Because Æ is not an English character—although it is a letter in the Danish, Faroese, Icelandic, and Norwegian alphabets—the handbook suggests that it would not be permitted on baby X Æ A-12's birth certificate. (VICE has reached out to the California Department of Public Health for comment.)
According to one family law attorney, the birth certificate would most likely be rejected if it included the Æ. "[W]ith the odd numbers, dashes, and symbols, it will be submitted and then rejected and they'll be asked to submit it again," David Glass told People. "They have an opportunity to appeal the rejection of the birth certificate application but it's unlikely that it will be granted because, again, California ... has been struggling with using symbols."
The Birth Registration Handbook references California State Constitution, Article 3, Section 6 in its 'English only" requirement. That entire section was added as an amendment in 1986, and it formally declared that English is the official language of California. "This section is intended to preserve, protect and strengthen the English language," it says, adding that "the Legislature shall make no law which diminishes or ignores the role of English as the common language of the State of California."

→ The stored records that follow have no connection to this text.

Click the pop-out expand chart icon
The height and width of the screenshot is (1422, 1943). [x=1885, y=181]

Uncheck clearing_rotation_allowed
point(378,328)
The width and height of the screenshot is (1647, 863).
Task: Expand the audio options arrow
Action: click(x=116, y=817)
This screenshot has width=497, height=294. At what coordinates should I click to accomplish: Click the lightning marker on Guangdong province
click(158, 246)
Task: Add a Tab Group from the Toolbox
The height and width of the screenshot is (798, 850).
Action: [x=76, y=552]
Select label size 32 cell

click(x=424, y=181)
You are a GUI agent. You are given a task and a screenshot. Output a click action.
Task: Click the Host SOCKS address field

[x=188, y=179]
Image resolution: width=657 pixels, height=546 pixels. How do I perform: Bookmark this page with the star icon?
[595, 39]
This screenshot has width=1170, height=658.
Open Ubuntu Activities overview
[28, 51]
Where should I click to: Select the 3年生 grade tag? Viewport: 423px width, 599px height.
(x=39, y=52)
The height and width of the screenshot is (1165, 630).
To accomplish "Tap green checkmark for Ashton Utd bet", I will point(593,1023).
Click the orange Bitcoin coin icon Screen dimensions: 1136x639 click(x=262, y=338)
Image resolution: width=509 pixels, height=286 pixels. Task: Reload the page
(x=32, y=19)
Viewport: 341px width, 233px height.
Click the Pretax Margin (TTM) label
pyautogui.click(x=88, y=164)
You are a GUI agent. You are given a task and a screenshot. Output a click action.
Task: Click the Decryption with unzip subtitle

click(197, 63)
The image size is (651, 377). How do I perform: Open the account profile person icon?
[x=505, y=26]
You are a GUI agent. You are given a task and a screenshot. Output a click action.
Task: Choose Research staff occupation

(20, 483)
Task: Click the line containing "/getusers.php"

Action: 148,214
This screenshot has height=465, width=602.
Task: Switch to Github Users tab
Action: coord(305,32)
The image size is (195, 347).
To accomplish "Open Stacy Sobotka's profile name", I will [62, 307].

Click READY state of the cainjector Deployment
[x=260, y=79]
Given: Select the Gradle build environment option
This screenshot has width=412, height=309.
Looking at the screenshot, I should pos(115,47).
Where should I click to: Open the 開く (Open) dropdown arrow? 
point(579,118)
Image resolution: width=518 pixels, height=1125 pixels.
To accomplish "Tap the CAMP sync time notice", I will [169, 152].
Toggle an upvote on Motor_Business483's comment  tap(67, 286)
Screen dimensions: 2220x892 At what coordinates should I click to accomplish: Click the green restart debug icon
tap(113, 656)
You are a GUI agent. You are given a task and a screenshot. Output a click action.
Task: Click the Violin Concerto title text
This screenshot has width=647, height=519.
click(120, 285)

The amendment has also been used to prohibit the use of any diacritical marks on birth certificates, death certificates, and marriage licenses that were issued in the state. The ban on accents, cedillas, tildes, and umlauts wasn't challenged until 2014, when the state Assembly Committee on Appropriations determined that it could cost "in excess of $10 million" to update the computer systems at the Department of Public Health and the DMV so they could handle Sebastián, Sébastien or, um, Beyoncé.
Three years later, Assemblyman Jose Medina tried again, proposing Assembly Bill 82, which required that any diacritical mark on an English letter should be "properly recorded" by the State Registrar. “A name is closely tied to a person’s identity, history, and heritage,” he said. "It should be accurately represented on important documents, and parents should have the right to choose a name without government interference."
The bill passed through both the State Assembly and the State Senate, before being sunk by then-governor Jerry Brown, mostly for those same IT-related reasons. "Mandating the use of diacritical marks on certain state and local vital records without a corresponding requirement for all state and federal government records is a difficult and expensive proposition," he wrote in his veto message. "This bill would create inconsistencies in vital records and require significant state funds to replace or modify existing registration systems."
So X Æ A-12 might be out of luck, unless Elon and Grimes drop the dash, the digits, and that Æ symbol that both of them seem to both pronounce differently. Good luck, little guy!